In a communique, AQIM central region commander Khaled Abu Suleimane, whose real name is Gouri Abdelmalek, claimed leadership of the new group, joined by an AQIM commander of an eastern region in Algeria, where the al Qaeda wing has its base.

"You have in the Islamic Maghreb men if you order them they will obey you," Suleimane said in reference to Abu Bakr al-Baghdadi, the leader of the Islamic State. "The Maghreb has deviated from the true path."

The communique was posted on jihadi websites. Algerian officials did not immediately comment on the statement.

The Algeria splinter group is the latest to side with Baghdadi over al Qaeda's aging chieftain Ayman al-Zawahri, as the Islamic State appeals to younger militants with successes in gaining territory in Iraq and Syria.

Baghdadi, who has declared himself "Caliph" or head of state, fell out with al Qaeda in 2013 over its expansion into Syria, where his followers carried out beheadings, crucifixions, and mass executions.

For some militants, Islamic State's creation of a jihadi bastion spanning western Iraq and eastern Syria, and its strong online presence, compare with al Qaeda's failure for almost a decade to carry out a major attack in the West.

North African Jihadists

Al Qaeda in the Islamic Maghreb is just one of the fractured militant groups operating in North Africa, which has been a source of thousands of young fighters travelling from Libya, Tunisia and Morocco to Syria and Iraq.

Algeria, which itself recovered from a decade of conflict against its own Islamist fighters during which some 200,000 people died, is a strong U.S. ally in its fight against militants in the region.

But experts said the announcement will likely not have a major operational impact on the ground as AQIM has been focused on the Sahel region rather than OPEC member Algeria.

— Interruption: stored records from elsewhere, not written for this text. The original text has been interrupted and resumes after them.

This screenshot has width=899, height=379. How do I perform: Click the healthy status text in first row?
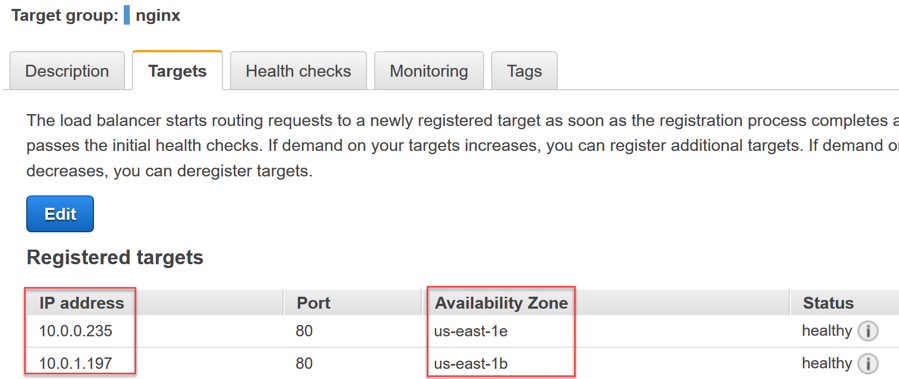827,331
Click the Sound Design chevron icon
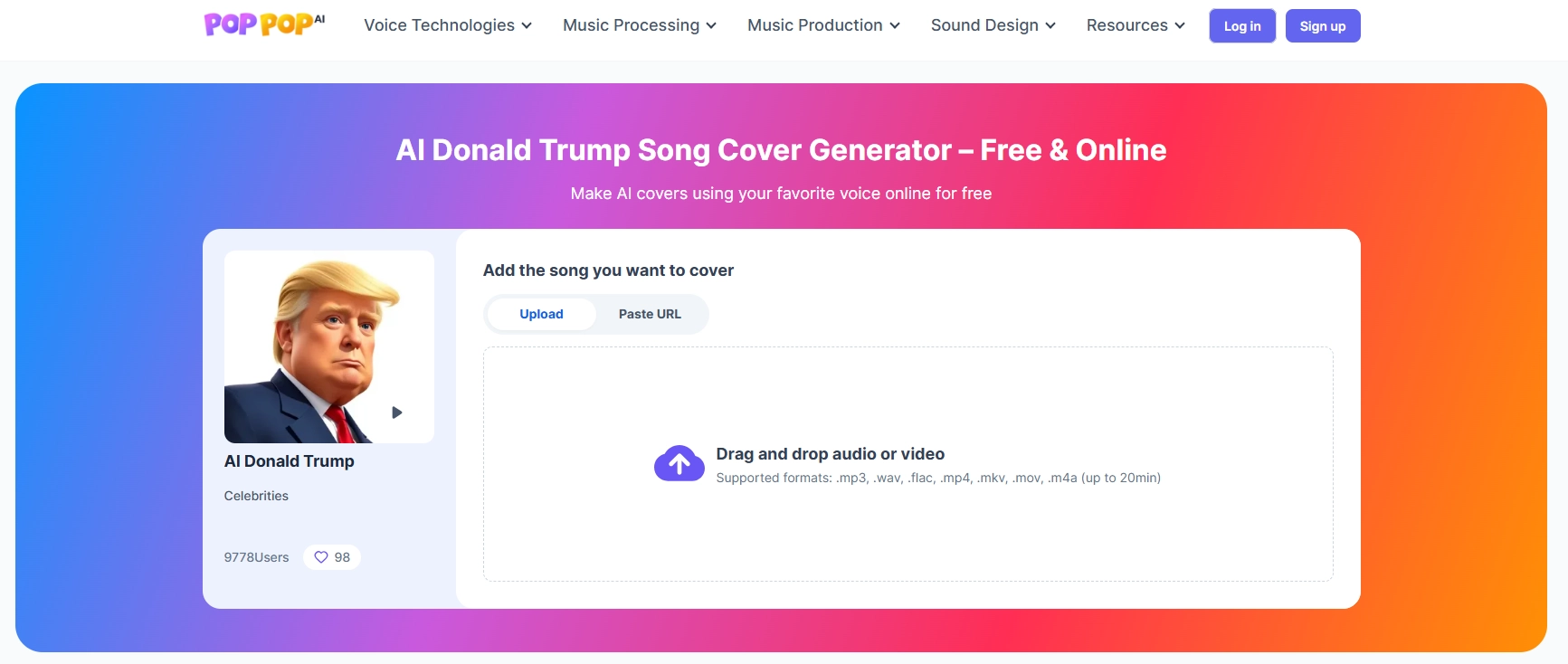This screenshot has height=664, width=1568. pos(1050,25)
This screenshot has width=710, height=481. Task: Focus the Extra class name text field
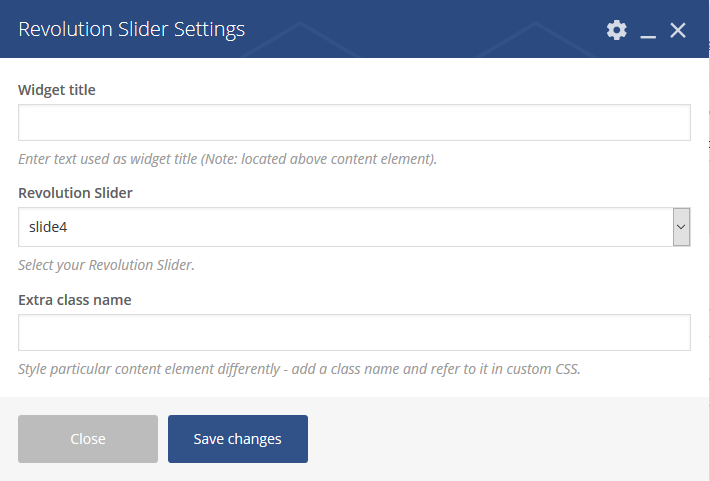coord(354,332)
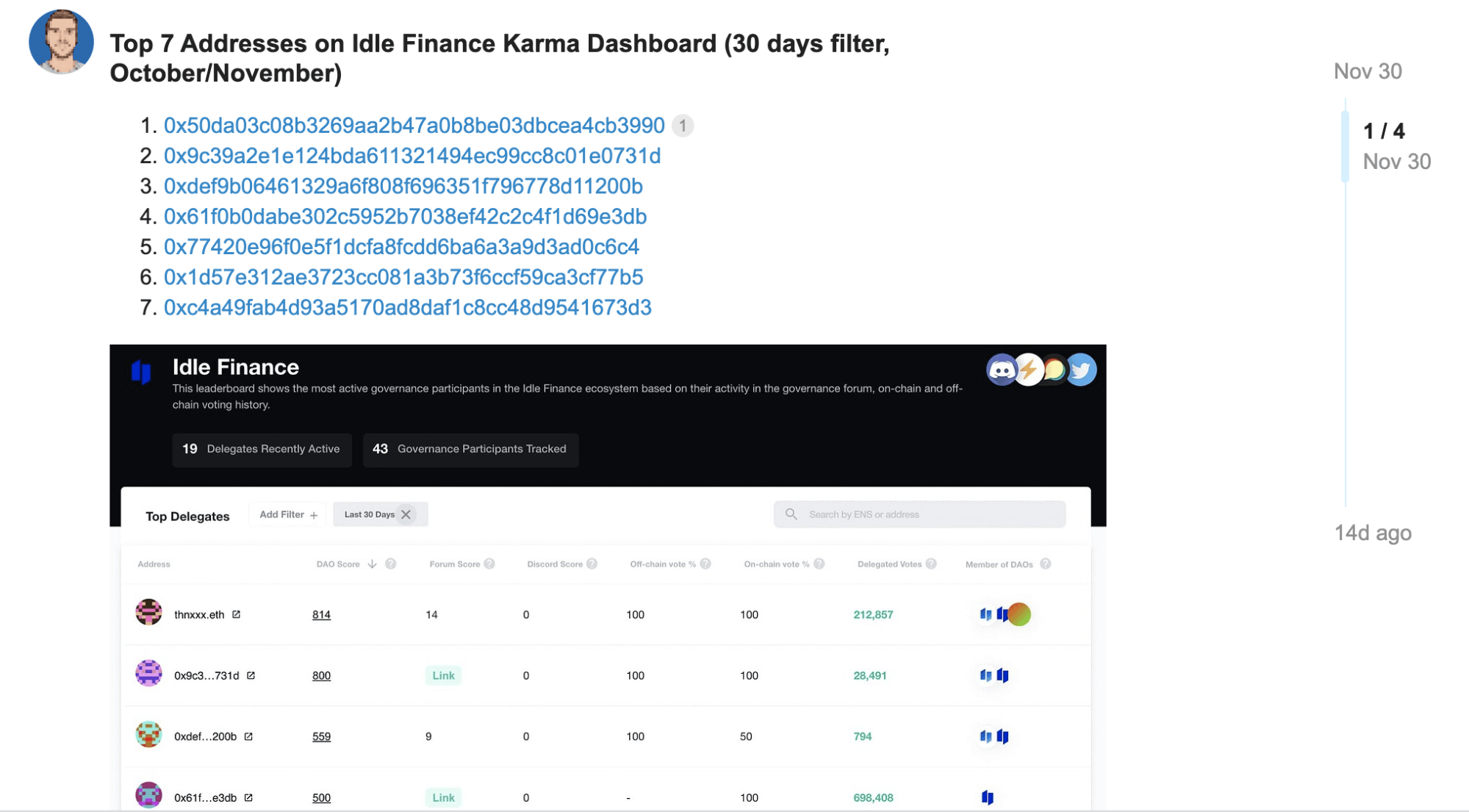Image resolution: width=1469 pixels, height=812 pixels.
Task: Click the 1/4 timeline progress indicator
Action: (x=1384, y=131)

Attacks are rarer now in Algeria though militants still have potential.

"The new group will try hard to make some noise, but it will be very difficult to execute big terrorist actions as Algerian security forces have knocked out most of the armed groups in Algeria," local security analyst Anis Rahmani said.

But it may appeal to new Islamist recruits in the Maghreb seeking to fight in Syria and Iraq, where Baghdadi's forces now control large swaths of territory and towns.

The newly created "Caliphate Soldiers" or "Jound al Khilafa fi Ard al Jazayer" is the second group to break with AQIM, the first one being Mokhtar Belmokhtar's group "Those who sign in Blood" who observers say are likely based now in southern Libya.

Belmokhtar, a veteran Algerian militant and former al Qaeda commander, was blamed for masterminding the attack on Algeria's In Amenas gas plant in early 2013, in which 40 oil workers, most of them foreigners, were killed after a four-day seige.